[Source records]
_ _ _ _ _ _ _

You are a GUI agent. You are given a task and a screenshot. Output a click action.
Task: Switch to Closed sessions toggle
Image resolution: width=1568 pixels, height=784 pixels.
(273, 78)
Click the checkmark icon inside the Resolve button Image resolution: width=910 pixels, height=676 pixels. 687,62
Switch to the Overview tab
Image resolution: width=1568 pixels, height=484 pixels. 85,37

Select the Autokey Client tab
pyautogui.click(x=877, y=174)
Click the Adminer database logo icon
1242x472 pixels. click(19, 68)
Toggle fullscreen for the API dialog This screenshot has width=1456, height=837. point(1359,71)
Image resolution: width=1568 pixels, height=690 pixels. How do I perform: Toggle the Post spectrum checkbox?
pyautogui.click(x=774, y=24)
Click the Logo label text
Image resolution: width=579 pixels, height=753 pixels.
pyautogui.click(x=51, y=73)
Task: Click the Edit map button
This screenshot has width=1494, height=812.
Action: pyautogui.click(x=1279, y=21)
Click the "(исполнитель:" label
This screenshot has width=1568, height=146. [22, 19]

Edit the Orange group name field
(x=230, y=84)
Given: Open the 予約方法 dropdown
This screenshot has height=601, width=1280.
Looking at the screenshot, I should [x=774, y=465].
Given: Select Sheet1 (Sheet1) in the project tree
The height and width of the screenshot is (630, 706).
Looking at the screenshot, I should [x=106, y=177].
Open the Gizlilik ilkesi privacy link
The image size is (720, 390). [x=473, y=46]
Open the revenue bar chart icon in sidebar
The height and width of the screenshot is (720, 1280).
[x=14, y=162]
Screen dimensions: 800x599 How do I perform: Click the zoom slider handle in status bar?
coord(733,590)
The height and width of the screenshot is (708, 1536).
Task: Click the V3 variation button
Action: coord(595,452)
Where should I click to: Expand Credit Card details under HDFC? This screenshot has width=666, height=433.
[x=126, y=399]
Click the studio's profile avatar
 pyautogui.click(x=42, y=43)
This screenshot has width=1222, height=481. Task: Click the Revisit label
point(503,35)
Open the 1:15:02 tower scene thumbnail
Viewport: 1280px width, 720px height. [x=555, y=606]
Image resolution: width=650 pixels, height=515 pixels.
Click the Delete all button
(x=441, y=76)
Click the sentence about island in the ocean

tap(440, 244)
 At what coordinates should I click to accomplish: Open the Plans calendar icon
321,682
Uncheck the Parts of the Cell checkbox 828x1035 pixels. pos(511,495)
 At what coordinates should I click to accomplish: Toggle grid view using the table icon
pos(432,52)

_ _ _ _ _ _ _

Exercise instructions ▸ Set down all of the records shown above once more, exactly.

Output of the task ▸
You are a GUI agent. You are given a task and a screenshot. Output a click action.
Task: Switch to Closed sessions toggle
Image resolution: width=1568 pixels, height=784 pixels.
(273, 78)
Click the checkmark icon inside the Resolve button Image resolution: width=910 pixels, height=676 pixels. 687,62
Switch to the Overview tab
Image resolution: width=1568 pixels, height=484 pixels. 85,37

Select the Autokey Client tab
pyautogui.click(x=877, y=174)
Click the Adminer database logo icon
1242x472 pixels. click(19, 68)
Toggle fullscreen for the API dialog This screenshot has width=1456, height=837. point(1359,71)
Image resolution: width=1568 pixels, height=690 pixels. How do I perform: Toggle the Post spectrum checkbox?
pyautogui.click(x=774, y=24)
Click the Logo label text
Image resolution: width=579 pixels, height=753 pixels.
pyautogui.click(x=51, y=73)
Task: Click the Edit map button
This screenshot has width=1494, height=812.
Action: pyautogui.click(x=1279, y=21)
Click the "(исполнитель:" label
This screenshot has width=1568, height=146. [22, 19]

Edit the Orange group name field
(x=230, y=84)
Given: Open the 予約方法 dropdown
This screenshot has height=601, width=1280.
Looking at the screenshot, I should [x=774, y=465].
Given: Select Sheet1 (Sheet1) in the project tree
The height and width of the screenshot is (630, 706).
Looking at the screenshot, I should [x=106, y=177].
Open the Gizlilik ilkesi privacy link
The image size is (720, 390). [x=473, y=46]
Open the revenue bar chart icon in sidebar
The height and width of the screenshot is (720, 1280).
[x=14, y=162]
Screen dimensions: 800x599 How do I perform: Click the zoom slider handle in status bar?
coord(733,590)
The height and width of the screenshot is (708, 1536).
Task: Click the V3 variation button
Action: coord(595,452)
Where should I click to: Expand Credit Card details under HDFC? This screenshot has width=666, height=433.
[x=126, y=399]
Click the studio's profile avatar
 pyautogui.click(x=42, y=43)
This screenshot has width=1222, height=481. Task: Click the Revisit label
point(503,35)
Open the 1:15:02 tower scene thumbnail
Viewport: 1280px width, 720px height. [x=555, y=606]
Image resolution: width=650 pixels, height=515 pixels.
Click the Delete all button
(x=441, y=76)
Click the sentence about island in the ocean

tap(440, 244)
 At what coordinates should I click to accomplish: Open the Plans calendar icon
321,682
Uncheck the Parts of the Cell checkbox 828x1035 pixels. pos(511,495)
 At what coordinates should I click to accomplish: Toggle grid view using the table icon
pos(432,52)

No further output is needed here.